Las ciencias de la información y de la comunicación, que tanto tienen que ver con los desarrollos de la matemática y de la cibernética, con el nuevo “tercer entorno” tecnológico y maquínico, pero que se proyectan hacia el núcleo mismo de la sociedad y de lo humano, tienen ya un largo recorrido en este proyecto de convergencia y diálogo entre las ciencias, que ha de cuidarse de las imposturas y falsificaciones intelectuales. Y por ello resulta verdaderamente imperativo que se introduzca, de manera práctica, pero también reflexiva, crítica y creativa, la enseñanza de la comunicación en todas las dimensiones de la existencia (interpersonal, grupal, social…).

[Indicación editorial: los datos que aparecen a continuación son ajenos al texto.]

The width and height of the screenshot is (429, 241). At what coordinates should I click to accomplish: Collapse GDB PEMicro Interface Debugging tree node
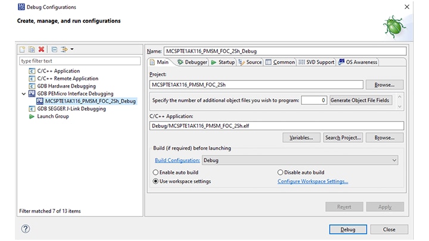click(x=24, y=93)
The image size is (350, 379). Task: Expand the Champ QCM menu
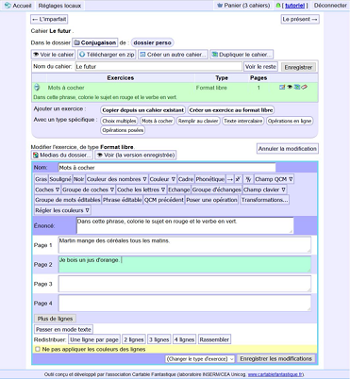click(x=274, y=179)
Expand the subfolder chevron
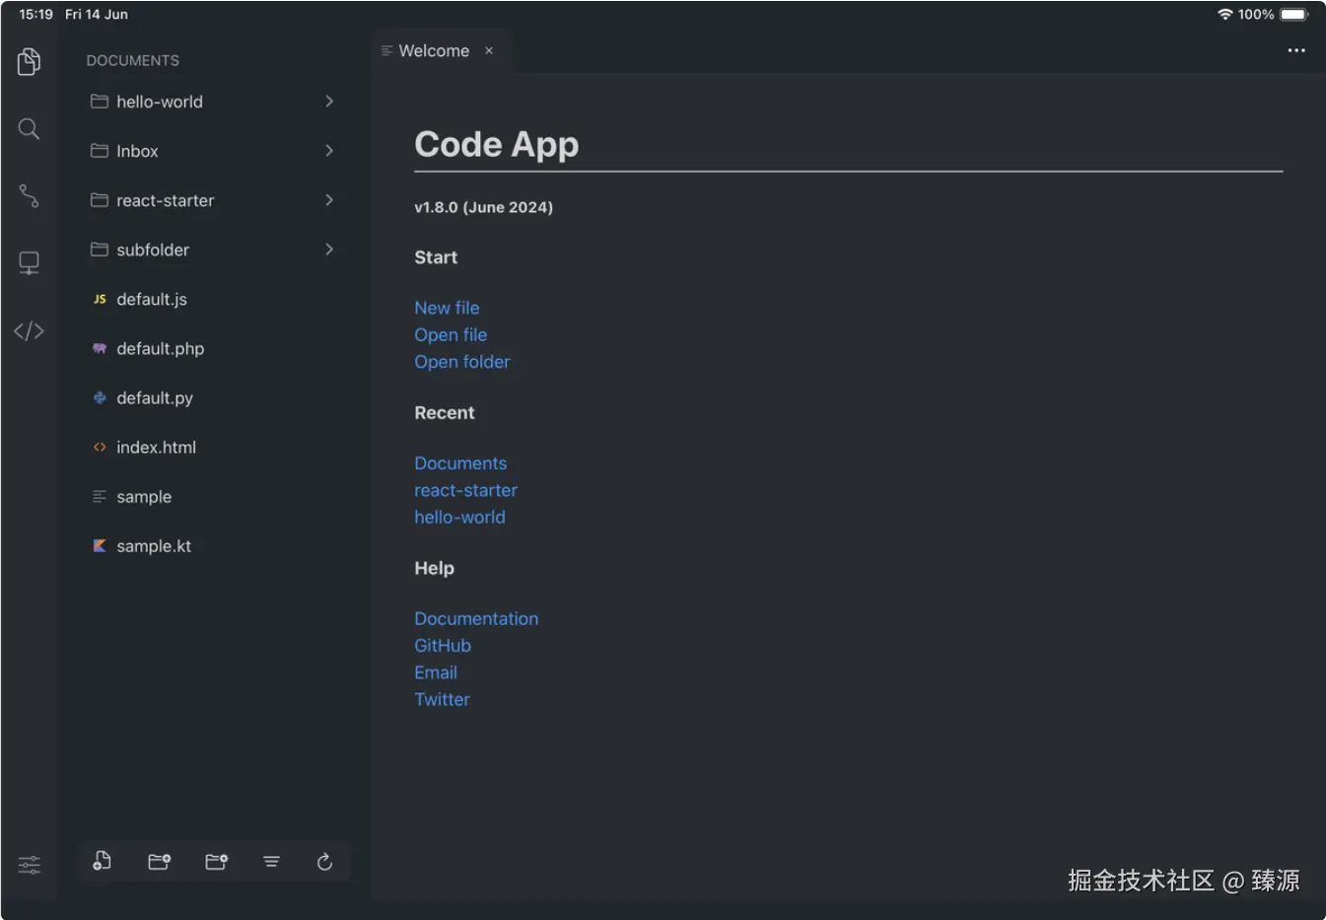The width and height of the screenshot is (1326, 920). [329, 249]
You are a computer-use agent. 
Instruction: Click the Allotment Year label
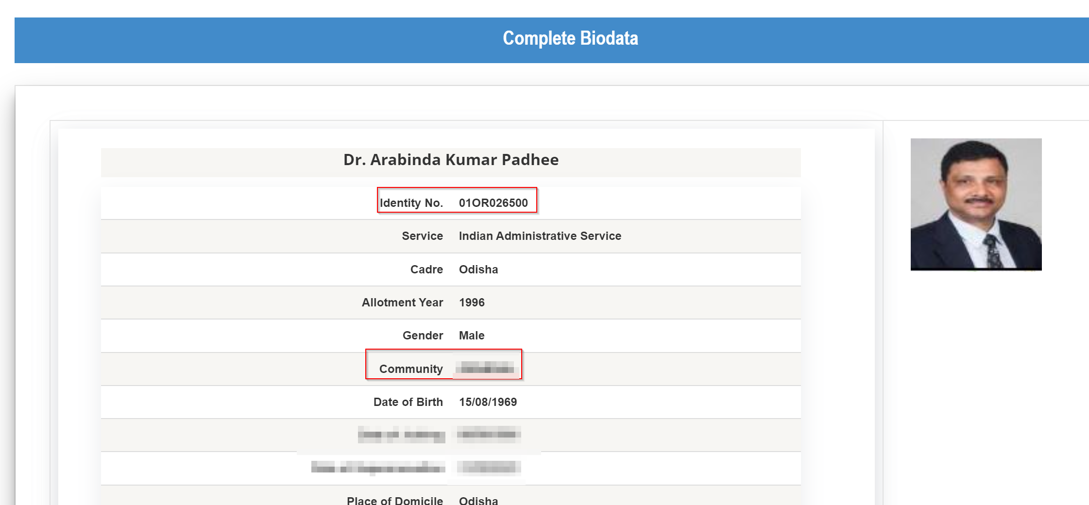(x=402, y=303)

No es éste el momento de plantear controversias o de abrir debates sobre la naturaleza e implicaciones de la comunicación. Hoy sabemos que todo comunica en el Universo, que la interacción comunicativa es la que explica la realidad complejísima de partículas subatómicas, átomos y moléculas; de las reacciones químicas; de los constituyentes elementales de la biología y de las relaciones de los seres vivos en sus ecosistemas… Sabemos que el ser humano se define, esencialmente, por sus peculiaridades comunicativas y simbólicas (homo symbolicus, homo loquens), y que la sociedad —como muy acertadamente indica Niklas Luhmann— es una red compleja de comunicaciones. Una de las aportaciones mayores del pensamiento de las últimas décadas es la “Teoría de la acción comunicativa” de Jürgen Habermas, y no será fácil explicar los mecanismos de la economía y la política, del derecho o del mundo de la cultura al margen de la categoría central de la comunicación.

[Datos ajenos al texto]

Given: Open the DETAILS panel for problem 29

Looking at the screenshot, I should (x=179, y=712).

Nuestras instituciones educativas —y de manera muy especial la Universidad— deberían estar comprometidas con el desarrollo, en su seno, de una verdadera acción comunicativa, orientada —a través del diálogo y la transdiscursividad— hacia la comprensión y el establecimiento de consensos razonables, un proceso en el que los actores se deben encaminar al entendimiento mutuo sobre normas y valores y no sólo sobre medios y fines, en vez de potenciar acciones estratégicas, teleológicas, instrumentales e impositivas que, siendo acríticas con el sistema, tienden a perpetuar un statu quo casi siempre injusto. Ni el sistema educativo obligatorio, ni el bachillerato ni la Universidad del siglo XXI se pueden construir al margen de esta ética de la acción comunicativa, de esta ética dialógica (K.O. Apel).

A través de la comunicación se construyen imaginarios sociales y se controla la mente de los individuos, y sin la ayuda de complejos procesos e interacciones comunicativas será imposible avanzar hacia la soñada emancipación humana. Otro mundo es posible, necesario, urgentemente inaplazable, desde la triple exigencia de libertad, de igualdad y fraternidad. Nos encontramos en una gran encrucijada de consecuencias desconocidas e imprevisibles, en un proceso no sólo de mundialización, sino de transhumanización, de transformaciones radicales de lo humano. Pues bien: en este proceso, el sistema educativo, desde coordenadas comunicacionales, debe impulsar esos otros modos de pensar, de sentir y de actuar que requiere urgentemente el mundo del presente y del futuro.

Manuel Ángel Vázquez Medel | 26 de septiembre de 2009

Comentarios

  1. Dino
    2009-09-27 03:12

    Interesantísimo. ¿Hay bibliografía sobre el tema?